How should I write in CVX if a variable x can only take value in \{0.001, 0.01, 0.1\}?
x is an expression which can take the values 0.001, 0.01, or 0.1
variable b(2) binary
x = 0.001 + 0.009*b(1) + 0.099*b(2)
sum(b) <= 1It works.
Thank you for your help.
In your example, if x(12) is variable and its sum is equal to another number. How should it be written?
i mean
x(12) varible
variable b(2) binary
x(1:12) ==0.001 + 0.009b(1) + 0.099b(2)
sum(b) <= 1
sum(x)==number( for example)
I wrote in this way, but because we have two equity, the answer was NAN error
In that example, the only number which could be feasible is
12*0.001
or
12*0.01
or
12*0.1
Depending on the other constraints, even those numbers don’t mean the overall problem has to be feasible.
If this doesn’t answer your question, you need to state the question more clearly, perhaps showing complete code, input data, and CVX and solver output, along with what you don’t like about that output.
CVX allows equality constraints, provided both sides are affine.

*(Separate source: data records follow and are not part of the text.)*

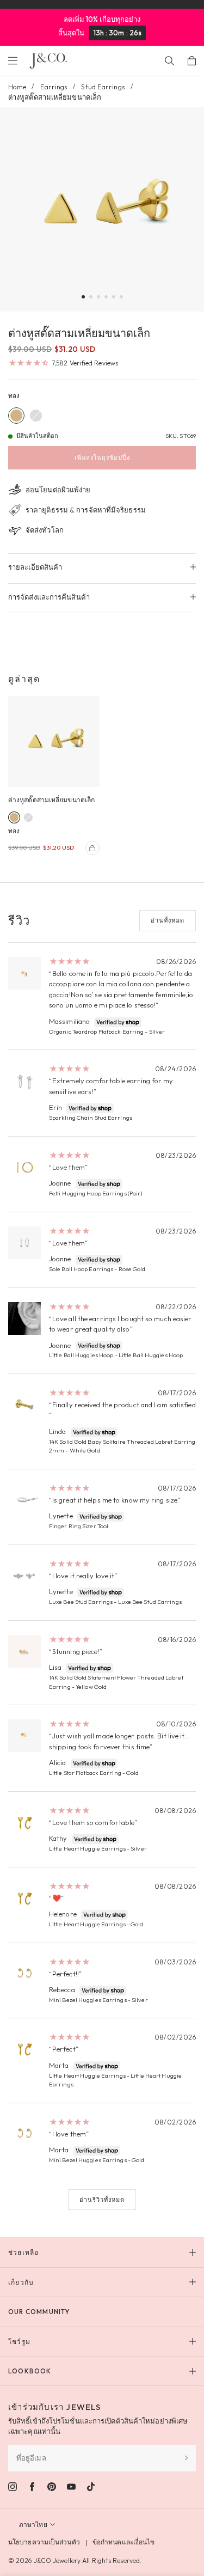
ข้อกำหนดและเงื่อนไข (123, 2542)
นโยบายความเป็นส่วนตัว (44, 2542)
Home (17, 86)
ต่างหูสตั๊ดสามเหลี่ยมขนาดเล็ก (51, 800)
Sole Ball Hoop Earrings (81, 1269)
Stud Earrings (103, 86)
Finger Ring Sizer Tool (78, 1526)
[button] (83, 296)
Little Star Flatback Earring (85, 1773)
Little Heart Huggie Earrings (87, 1848)
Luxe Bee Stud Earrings (81, 1602)
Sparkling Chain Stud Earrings (90, 1117)
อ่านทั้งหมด (167, 920)
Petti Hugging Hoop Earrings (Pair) (95, 1193)
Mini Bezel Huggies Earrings (88, 2000)
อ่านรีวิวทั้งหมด (102, 2199)
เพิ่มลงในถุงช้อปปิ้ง (102, 457)
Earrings (54, 86)
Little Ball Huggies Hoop (81, 1355)
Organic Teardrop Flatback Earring (96, 1031)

But they might make the problem infeasible, in which case CVX would populate the CVX variables with NaN and inform you of the infeasibiliity (unless you have used the quiet option).
Edit: Given your also have the constraint sum(x) <= 1, number being 12*0.1 would be infeasible.
like that: if a variable p can only take value in -2 ,2, 0
cvx_begin quiet
cvx_solver Mosek
variable p(12)
variable z(2) binary
obj func for {simplicity ( minimize (0 )]
subject to
p==repmat(0+(-2)z(1)+2(z(2)),12,1);
sum(z)<=1;
sum(p) ==14
cvx_end
I want it to be 0 and -2 in some places according to the objective function, but in the end their sum should be equal to 14.
Your program is infeasible as written. Each of the 12 elements of p are identical. Therefore, everything other than the following will be infeasible.
sum(p) == -24
sum(p) == 0
sum(p) == 24
If you want to allow the elements of p to be different, which seems like a usual thing to do, this code would work
cvx_begin
variable z(12,2) binary
p = -2*z(:,1) + 2*z(:,2);
minimize(your_objective_function) % can use any combination of z and p
subject to
sum(z,2) <= 1
cvx_end
I have made the program a little simpler by making p an expression rather than a variable with a constraint, but that would work as well.
Also, don’t use quiet until everything is working as you want. That way you will see the solver and CVX output.
What should be done if the variable is a factor of two? that’s mean
…,-4,-2,0,2,4,6,…
Because if we use the above method, the number of binary variables will increase a lot and it will be very difficult to solve the problem. Is there another way?
variable x integer
y_is_even_integer = 2*x; % y_is_even_integer is created as an expression by assignment
y_lower_bound <= y_is_even_integer <= y_uuper_bound
% objective function and constraints constructed using y_is_even_integerHi Mark,
I am trying to solve a similar problem using CVX, where I want the values of my optimization variable x to be restricted in the set {-1,0,1}. No other constraints
Code snippet.
n = 16
A = 25600 x 16
B = 25600 x 1
cvx_begin
variable x(n) binary
minimize(norm(A*x - B,1))
cvx_end
What constraints should I add to the problem definition so that x can only belong to {-1,0,1}? Also, what is the most appropriate norm to consider in this case?
Thank you for your help
n = 16
A = 25600 x 16
B = 25600 x 1
cvx_begin
variable x(n) integer
minimize(norm(A*x - B,1))
-1 <= x <= 1
cvx_end
It’s your problem, so you have to decide which norm to use. I don’t see how x being in the set {-1,0,1} determines which norm is most appropriate.
1 Like
Hi Mark,
So, right now the solution I get mostly comprises of x values chosen as either 1 or -1, however, the values hardly ever go to zero. Of course, the solution is correct but can we add an additional constraint (for example, sum(abs(x(n))<M) to the problem, so that some of the optimization variables can be forced to zero? In my problem, this translates to saving energy by activating as few variables as possible.
Code:
n = 16
A = 25600 x 16
B = 25600 x 1
cvx_begin
variable x(n) integer
minimize(norm(A*x - B,1))
-1 <= x <= 1
cvx_end
You can use
sum(abs(x)) <= M
if you want to limit the number of non-zeros to no more than M.
1 Like
Thank you. That works perfectly.